- Opening Delimiter -

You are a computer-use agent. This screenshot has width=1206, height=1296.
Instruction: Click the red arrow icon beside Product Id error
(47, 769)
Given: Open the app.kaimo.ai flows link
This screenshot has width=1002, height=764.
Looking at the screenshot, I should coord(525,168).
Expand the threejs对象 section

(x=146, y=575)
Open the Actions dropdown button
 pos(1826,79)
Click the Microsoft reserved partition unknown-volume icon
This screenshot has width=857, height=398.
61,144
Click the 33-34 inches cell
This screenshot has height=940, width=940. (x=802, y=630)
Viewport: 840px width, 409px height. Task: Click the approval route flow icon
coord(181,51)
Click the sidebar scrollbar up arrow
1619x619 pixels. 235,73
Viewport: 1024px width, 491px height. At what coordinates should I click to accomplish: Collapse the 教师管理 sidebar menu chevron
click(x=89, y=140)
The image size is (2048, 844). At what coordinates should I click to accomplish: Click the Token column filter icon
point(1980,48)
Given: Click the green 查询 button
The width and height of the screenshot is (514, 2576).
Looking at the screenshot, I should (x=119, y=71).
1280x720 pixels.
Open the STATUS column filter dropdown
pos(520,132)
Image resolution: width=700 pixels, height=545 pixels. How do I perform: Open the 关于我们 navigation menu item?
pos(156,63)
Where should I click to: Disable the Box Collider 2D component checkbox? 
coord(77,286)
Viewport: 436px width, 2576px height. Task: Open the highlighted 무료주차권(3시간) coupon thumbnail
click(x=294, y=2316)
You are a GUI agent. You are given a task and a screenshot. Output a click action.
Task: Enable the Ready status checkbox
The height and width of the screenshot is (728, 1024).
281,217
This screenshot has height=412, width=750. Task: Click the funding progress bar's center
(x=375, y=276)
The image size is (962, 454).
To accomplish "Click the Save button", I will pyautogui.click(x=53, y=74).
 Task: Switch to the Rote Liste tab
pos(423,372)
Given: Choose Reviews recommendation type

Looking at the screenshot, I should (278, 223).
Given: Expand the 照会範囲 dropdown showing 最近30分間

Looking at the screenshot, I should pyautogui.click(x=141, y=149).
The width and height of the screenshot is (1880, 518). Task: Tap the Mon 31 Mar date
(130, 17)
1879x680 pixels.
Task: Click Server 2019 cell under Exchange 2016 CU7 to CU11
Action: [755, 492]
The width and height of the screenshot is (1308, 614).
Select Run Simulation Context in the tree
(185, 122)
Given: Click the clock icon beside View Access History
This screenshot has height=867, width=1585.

- Closing Delimiter -

Your objective: Please transcribe each entry exactly, keeping every word as it is.

Your response:
You are a computer-use agent. This screenshot has width=1206, height=1296.
Instruction: Click the red arrow icon beside Product Id error
(47, 769)
Given: Open the app.kaimo.ai flows link
This screenshot has width=1002, height=764.
Looking at the screenshot, I should coord(525,168).
Expand the threejs对象 section

(x=146, y=575)
Open the Actions dropdown button
 pos(1826,79)
Click the Microsoft reserved partition unknown-volume icon
This screenshot has width=857, height=398.
61,144
Click the 33-34 inches cell
This screenshot has height=940, width=940. (x=802, y=630)
Viewport: 840px width, 409px height. Task: Click the approval route flow icon
coord(181,51)
Click the sidebar scrollbar up arrow
1619x619 pixels. 235,73
Viewport: 1024px width, 491px height. At what coordinates should I click to accomplish: Collapse the 教师管理 sidebar menu chevron
click(x=89, y=140)
The image size is (2048, 844). At what coordinates should I click to accomplish: Click the Token column filter icon
point(1980,48)
Given: Click the green 查询 button
The width and height of the screenshot is (514, 2576).
Looking at the screenshot, I should (x=119, y=71).
1280x720 pixels.
Open the STATUS column filter dropdown
pos(520,132)
Image resolution: width=700 pixels, height=545 pixels. How do I perform: Open the 关于我们 navigation menu item?
pos(156,63)
Where should I click to: Disable the Box Collider 2D component checkbox? 
coord(77,286)
Viewport: 436px width, 2576px height. Task: Open the highlighted 무료주차권(3시간) coupon thumbnail
click(x=294, y=2316)
You are a GUI agent. You are given a task and a screenshot. Output a click action.
Task: Enable the Ready status checkbox
The height and width of the screenshot is (728, 1024).
281,217
This screenshot has height=412, width=750. Task: Click the funding progress bar's center
(x=375, y=276)
The image size is (962, 454).
To accomplish "Click the Save button", I will pyautogui.click(x=53, y=74).
 Task: Switch to the Rote Liste tab
pos(423,372)
Given: Choose Reviews recommendation type

Looking at the screenshot, I should (278, 223).
Given: Expand the 照会範囲 dropdown showing 最近30分間

Looking at the screenshot, I should pyautogui.click(x=141, y=149).
The width and height of the screenshot is (1880, 518). Task: Tap the Mon 31 Mar date
(130, 17)
1879x680 pixels.
Task: Click Server 2019 cell under Exchange 2016 CU7 to CU11
Action: [755, 492]
The width and height of the screenshot is (1308, 614).
Select Run Simulation Context in the tree
(185, 122)
Given: Click the clock icon beside View Access History
This screenshot has height=867, width=1585.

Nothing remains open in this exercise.